-- Text excerpt follows --
In the second part of an exclusive two-part article, Harald Holden, Ignacio Marré and Heidi Gryteland Holm, 4Subsea and Randi Næss, Lundin Norway consider methods of measuring and performing upfront analysis for exploration wells.

Part one is available to read here: https://www.oilfieldtechnology.com/offshore-and-subsea/21042020/drilling-into-the-data--part-one/

Subsea well integrity monitoring

All the reported measurements were carried out using the sensor system shown in Figure 5. The illustration shows the set-up in 2017. From 2019, the system also includes a strain sensor kit.


Figure 5. The SWIM monitoring system.

The measurement system consists of three integrated motion units (IMU) measuring accelerations and rotation rates at 10 Hz sampling frequency: the riser sensor, LMRP sensor and wellhead sensor.

The accelerations and rotational rates are converted into angles. Additionally, some integrity parameters for the well are calculated. These integrity parameters assume that drilling with a subsea BOP for most exploration wells can be expressed as a simplified pendulum model.
-- Text excerpt concluded --
-- Provided material follows --
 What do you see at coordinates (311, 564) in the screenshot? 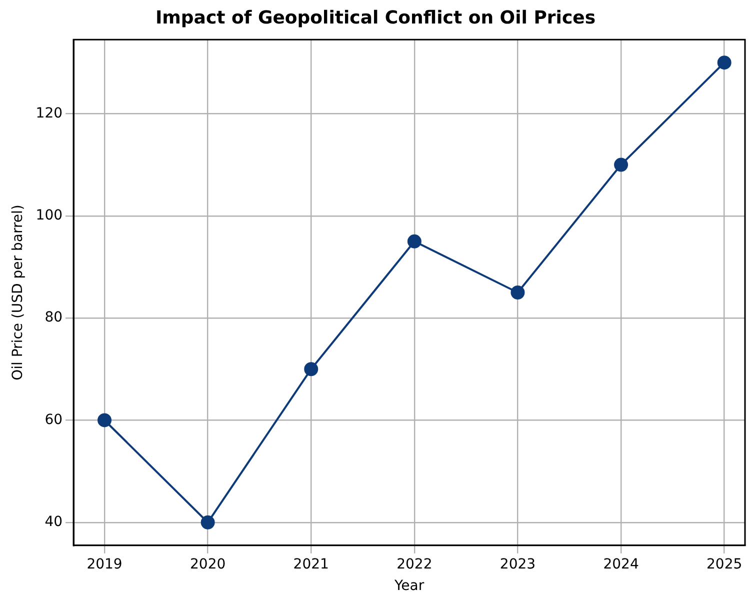
I see `x-tick-label: 2021` at bounding box center [311, 564].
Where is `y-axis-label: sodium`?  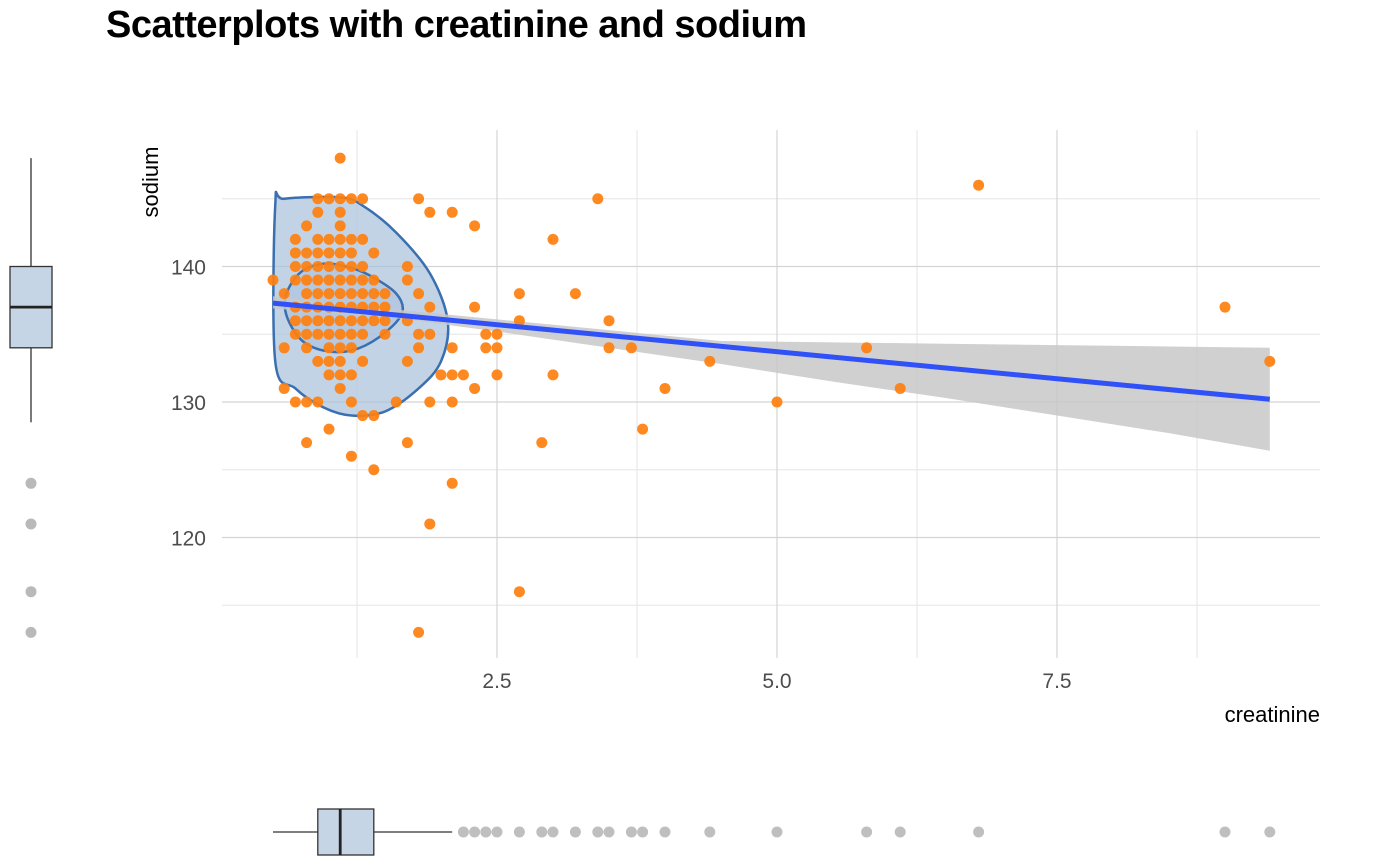 y-axis-label: sodium is located at coordinates (150, 182).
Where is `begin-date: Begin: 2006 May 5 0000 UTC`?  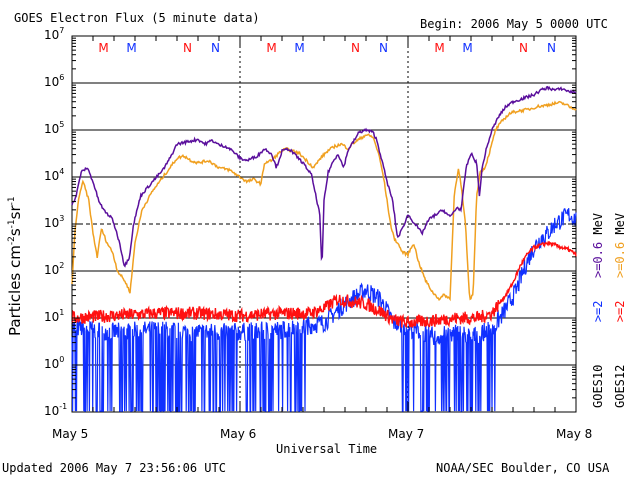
-- Provided material concluded --
§ **Exercise prompt**
Reproduce the subsea well monitoring excerpt in full, word for word. The lines above play no part in what comes next.

§ **Response**
In the second part of an exclusive two-part article, Harald Holden, Ignacio Marré and Heidi Gryteland Holm, 4Subsea and Randi Næss, Lundin Norway consider methods of measuring and performing upfront analysis for exploration wells.

Part one is available to read here: https://www.oilfieldtechnology.com/offshore-and-subsea/21042020/drilling-into-the-data--part-one/

Subsea well integrity monitoring

All the reported measurements were carried out using the sensor system shown in Figure 5. The illustration shows the set-up in 2017. From 2019, the system also includes a strain sensor kit.


Figure 5. The SWIM monitoring system.

The measurement system consists of three integrated motion units (IMU) measuring accelerations and rotation rates at 10 Hz sampling frequency: the riser sensor, LMRP sensor and wellhead sensor.

The accelerations and rotational rates are converted into angles. Additionally, some integrity parameters for the well are calculated. These integrity parameters assume that drilling with a subsea BOP for most exploration wells can be expressed as a simplified pendulum model.